Le site portugais Por un Sahara libre dénonce l’engrenage judiciaire dans lequel le gouvernement marocain enlise la situation des prisonniers politiques sahraouis du groupe de Gdeim Izik :
Un an après la confirmation de leur peines les prisonniers politiques sahraouis sont toujours torturés dans les geôles marocaines, dans l’attente d’une nouvelle décision de la Cour suprême marocaine.
L’attente de cette décision donne de l’espoir aux prisonniers, aux familles et à leur soutien. En effet, en 2016, l’agenda politique marocain a conduit à l’annulation du jugement du Tribunal militaire considéré comme inéquitable, injuste et illégale par plusieurs ONG et institutions. En réalité, cette annulation a permis au Royaume du Maroc d’arguer de ce que les prisonniers n’avaient pas épuisé les voies de recours internes et d’empêcher ainsi l’application des décisions onusiennes, tel que celle du Comité contre la Torture ou l’avis du Groupe de travail contre la détention arbitraire. De même, la séparation des pouvoirs permet au Royaume de ne pas libérer ces prisonniers innocents à défaut d’une décision judiciaire en ce sens.
Seulement, un lecteur averti sait bien que la Cour de cassation ne peut être saisi que de questions de droit ; elle ne saurait revenir sur les faits. D’ailleurs, elle a renvoyé, en 2016, l’affaire devant la Cour d’appel de Rabat sans conclure à la libération immédiate des prisonniers tout en constatant qu’il n’existait aucune preuve de leur culpabilité autre que des aveux rédigés par la police et la gendarmerie royale. Cela signifie que huit ans après les premiers actes de tortures auxquels les prisonniers ont été soumis, aucune enquête n’a été ouverte alors même que c’est ce qui aurait permis de conclure à la nullité de ces procès-verbaux. Et donc, de conduire à la libération des prisonniers.
Aujourd’hui, personne ne sait quand la Cour de cassation rendra cette décision. Ce qui est néanmoins certain c’est qu’aucune enquête sur les faits de torture ne sera exigée par la Cour.
Pire, la procédure risque encore de durer en cas de nouveau renvoi à une Cour d’appel. Il faut encore y voir une nouvelle tentative des autorités marocaines de gagner du temps ; comme si la situation actuelle était parfaitement légale. Toutefois, cette dernière viole les principes les plus basiques des droits des prisonniers. A défaut de jugement définitif, ces prisonniers restent sous détention provisoire depuis 8 ans malgré leur innocence. Or, un Etat démocratique ne garderait pas des hommes emprisonnés huit ans sans jugement définitif, en s’abstenant d’enquêter sur les faits de torture.

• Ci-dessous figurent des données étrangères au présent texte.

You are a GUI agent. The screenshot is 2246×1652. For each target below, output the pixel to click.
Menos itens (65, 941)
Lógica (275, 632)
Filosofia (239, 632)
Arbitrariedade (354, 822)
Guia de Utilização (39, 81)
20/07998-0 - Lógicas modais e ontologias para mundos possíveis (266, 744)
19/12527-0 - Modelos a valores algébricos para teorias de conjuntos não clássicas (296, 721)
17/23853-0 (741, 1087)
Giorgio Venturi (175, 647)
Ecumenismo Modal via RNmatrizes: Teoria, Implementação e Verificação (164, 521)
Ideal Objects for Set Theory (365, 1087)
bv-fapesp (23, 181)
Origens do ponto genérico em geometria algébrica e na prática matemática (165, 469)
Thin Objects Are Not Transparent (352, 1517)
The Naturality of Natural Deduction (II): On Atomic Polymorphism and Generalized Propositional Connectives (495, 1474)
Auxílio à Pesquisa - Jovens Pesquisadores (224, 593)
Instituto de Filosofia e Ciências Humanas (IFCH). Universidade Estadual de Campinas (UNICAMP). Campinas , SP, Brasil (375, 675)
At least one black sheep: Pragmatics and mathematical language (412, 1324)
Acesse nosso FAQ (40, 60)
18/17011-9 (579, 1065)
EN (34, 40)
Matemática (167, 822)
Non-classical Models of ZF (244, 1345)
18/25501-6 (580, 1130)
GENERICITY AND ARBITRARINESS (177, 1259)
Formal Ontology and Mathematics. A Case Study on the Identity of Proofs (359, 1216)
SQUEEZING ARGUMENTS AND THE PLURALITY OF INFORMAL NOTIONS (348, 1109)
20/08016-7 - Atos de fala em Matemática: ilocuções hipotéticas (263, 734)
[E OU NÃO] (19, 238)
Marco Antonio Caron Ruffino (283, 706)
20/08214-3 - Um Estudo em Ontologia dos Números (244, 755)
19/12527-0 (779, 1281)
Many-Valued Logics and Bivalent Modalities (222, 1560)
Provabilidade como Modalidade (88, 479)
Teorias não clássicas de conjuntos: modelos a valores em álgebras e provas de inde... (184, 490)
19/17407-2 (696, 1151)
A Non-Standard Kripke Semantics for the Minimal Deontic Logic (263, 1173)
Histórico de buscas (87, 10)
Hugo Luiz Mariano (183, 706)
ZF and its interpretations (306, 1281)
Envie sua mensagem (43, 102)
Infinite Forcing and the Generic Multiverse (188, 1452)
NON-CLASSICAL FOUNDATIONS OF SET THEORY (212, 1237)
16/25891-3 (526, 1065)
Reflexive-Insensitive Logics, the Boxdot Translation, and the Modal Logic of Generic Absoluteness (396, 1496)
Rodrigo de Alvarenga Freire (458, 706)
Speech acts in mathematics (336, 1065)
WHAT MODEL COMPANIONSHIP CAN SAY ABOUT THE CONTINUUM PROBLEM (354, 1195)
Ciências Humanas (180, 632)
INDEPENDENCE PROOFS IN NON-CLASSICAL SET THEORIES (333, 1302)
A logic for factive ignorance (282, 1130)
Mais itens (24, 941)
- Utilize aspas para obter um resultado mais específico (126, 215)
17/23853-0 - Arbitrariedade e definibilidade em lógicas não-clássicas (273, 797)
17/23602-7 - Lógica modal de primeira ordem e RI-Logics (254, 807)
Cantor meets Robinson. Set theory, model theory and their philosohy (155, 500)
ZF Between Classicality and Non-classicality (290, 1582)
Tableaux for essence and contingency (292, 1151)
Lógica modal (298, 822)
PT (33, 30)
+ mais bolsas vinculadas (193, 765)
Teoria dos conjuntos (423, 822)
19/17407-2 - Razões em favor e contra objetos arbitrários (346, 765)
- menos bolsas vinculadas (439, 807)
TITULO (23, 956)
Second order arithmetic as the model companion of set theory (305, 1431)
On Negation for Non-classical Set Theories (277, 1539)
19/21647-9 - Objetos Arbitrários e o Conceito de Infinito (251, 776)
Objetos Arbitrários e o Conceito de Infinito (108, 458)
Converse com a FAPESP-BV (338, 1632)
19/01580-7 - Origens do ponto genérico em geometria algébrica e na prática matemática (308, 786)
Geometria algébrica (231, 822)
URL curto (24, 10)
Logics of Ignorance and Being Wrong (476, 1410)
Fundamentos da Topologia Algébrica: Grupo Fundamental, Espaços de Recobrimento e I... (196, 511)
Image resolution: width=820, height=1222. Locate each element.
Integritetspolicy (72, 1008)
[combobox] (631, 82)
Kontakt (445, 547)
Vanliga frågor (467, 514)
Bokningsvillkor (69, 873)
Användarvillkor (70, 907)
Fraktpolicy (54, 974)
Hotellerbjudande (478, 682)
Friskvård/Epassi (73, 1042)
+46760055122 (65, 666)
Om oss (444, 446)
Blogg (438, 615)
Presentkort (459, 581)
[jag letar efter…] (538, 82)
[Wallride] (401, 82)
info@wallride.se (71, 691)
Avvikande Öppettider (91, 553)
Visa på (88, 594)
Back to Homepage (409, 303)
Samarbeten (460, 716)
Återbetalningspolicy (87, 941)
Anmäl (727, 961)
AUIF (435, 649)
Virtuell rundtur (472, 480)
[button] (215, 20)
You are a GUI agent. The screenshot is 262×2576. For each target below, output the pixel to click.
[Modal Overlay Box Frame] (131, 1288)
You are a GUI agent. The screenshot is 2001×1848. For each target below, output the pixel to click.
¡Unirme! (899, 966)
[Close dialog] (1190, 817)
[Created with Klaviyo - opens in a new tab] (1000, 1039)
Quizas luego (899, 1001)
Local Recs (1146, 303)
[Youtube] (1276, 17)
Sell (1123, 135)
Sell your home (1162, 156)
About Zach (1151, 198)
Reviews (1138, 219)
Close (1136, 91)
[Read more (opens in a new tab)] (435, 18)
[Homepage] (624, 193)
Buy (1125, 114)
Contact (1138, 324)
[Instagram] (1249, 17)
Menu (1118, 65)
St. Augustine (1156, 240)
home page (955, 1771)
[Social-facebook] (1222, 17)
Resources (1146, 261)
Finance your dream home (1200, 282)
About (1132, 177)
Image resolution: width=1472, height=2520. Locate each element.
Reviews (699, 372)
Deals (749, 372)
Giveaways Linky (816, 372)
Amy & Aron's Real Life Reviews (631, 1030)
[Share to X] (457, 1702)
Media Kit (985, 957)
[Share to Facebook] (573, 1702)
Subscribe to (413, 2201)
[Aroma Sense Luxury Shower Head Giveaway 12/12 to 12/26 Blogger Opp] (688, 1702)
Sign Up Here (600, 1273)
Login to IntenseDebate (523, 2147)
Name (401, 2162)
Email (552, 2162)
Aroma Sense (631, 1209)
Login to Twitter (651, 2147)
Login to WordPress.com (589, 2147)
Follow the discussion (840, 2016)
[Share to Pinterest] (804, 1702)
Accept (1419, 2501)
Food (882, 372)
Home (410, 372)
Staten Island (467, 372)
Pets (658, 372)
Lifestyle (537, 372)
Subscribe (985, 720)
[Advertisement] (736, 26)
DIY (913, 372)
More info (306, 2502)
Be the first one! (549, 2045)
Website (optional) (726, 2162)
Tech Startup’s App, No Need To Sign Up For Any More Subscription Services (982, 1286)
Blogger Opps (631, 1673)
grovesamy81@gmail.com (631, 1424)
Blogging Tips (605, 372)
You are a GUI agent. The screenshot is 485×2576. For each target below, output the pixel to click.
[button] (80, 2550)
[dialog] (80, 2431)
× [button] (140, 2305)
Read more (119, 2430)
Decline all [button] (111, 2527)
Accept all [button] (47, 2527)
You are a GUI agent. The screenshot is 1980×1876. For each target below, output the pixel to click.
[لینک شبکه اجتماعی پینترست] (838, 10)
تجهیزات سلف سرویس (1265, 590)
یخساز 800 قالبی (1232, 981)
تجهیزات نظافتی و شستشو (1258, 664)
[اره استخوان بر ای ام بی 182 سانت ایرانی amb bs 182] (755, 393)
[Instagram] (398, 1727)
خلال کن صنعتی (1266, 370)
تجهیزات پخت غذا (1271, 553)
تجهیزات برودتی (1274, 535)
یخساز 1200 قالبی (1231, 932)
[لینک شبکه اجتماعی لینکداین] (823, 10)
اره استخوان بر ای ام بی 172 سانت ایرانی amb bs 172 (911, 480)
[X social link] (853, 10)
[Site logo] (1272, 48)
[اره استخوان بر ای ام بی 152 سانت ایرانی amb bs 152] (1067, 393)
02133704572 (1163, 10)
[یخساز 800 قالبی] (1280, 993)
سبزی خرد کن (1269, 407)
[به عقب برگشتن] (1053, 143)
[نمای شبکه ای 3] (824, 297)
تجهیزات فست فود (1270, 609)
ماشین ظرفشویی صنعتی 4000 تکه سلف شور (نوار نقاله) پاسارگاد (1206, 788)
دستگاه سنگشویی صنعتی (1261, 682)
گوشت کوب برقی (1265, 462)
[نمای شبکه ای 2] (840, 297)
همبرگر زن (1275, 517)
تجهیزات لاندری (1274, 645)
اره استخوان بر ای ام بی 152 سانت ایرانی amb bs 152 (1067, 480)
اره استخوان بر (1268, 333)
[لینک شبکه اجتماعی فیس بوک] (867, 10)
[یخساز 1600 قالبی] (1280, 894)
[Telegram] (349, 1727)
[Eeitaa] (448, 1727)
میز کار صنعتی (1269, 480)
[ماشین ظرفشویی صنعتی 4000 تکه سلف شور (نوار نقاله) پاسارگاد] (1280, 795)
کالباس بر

Cette absence d’enquête ainsi que les violations graves et quotidiennes des droits fondamentaux des prisonniers ne posent pas problème au Royaume du Maroc qui se contente de rappeler la souveraineté dont il jouit pour, d’une part, s’asseoir purement et simplement sur l’interdiction formelle de pratiquer la torture et d’autre part, violer les appels onusiens.
Les prisonniers sont tous dans un état de santé inquiétant : des dommages irréversibles à leur santé sont déjà existants. Privés de lumière pour la plupart d’entre eux, enfermés dans des cellules pendant 22 heures voire toute la journée, sans aucune aide médicale. Outre les dégradations physiques, ils souffrent de dépressions sévères et n’ont plus aucun espoir.
Ces traitements inhumains visent à tuer ce qu’il reste de ces hommes innocents. Il sera encore temps pour le Royaume de trouver des excuses pour libérer les plus faibles et les laisser mourir dans l’indifférence à l’instar du prisonnier politique de ce groupe Mohamed AYOUB mort en février dernier suite aux tortures subies.
Il est donc plus que nécessaire que les institutions internationales rappellent au Royaume son obligation de coopération pour donner sens au droit international public. La ratification des instruments internationaux tels que la Convention des Nations Unies contre la torture et son Protocole facultatif est, en effet, insuffisante à ce stade, le Maroc refusant d’appliquer toute recommandation ou décision concernant les prisonniers politiques sahraouis. La reprise systématique de la torture des prisonniers depuis un an n’est finalement qu’une autre une provocation ouverte et ne saurait être justifiée par la prétendue nouvelle saisine de la Cour de cassation.